▶ Required action: A word-for-word restatement of every record is required.

▶ Collected data entries:
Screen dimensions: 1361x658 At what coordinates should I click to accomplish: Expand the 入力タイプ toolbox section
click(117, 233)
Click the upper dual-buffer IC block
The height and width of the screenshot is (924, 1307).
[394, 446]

▶ Your response:
Screen dimensions: 1361x658 At what coordinates should I click to accomplish: Expand the 入力タイプ toolbox section
click(117, 233)
Click the upper dual-buffer IC block
The height and width of the screenshot is (924, 1307).
[394, 446]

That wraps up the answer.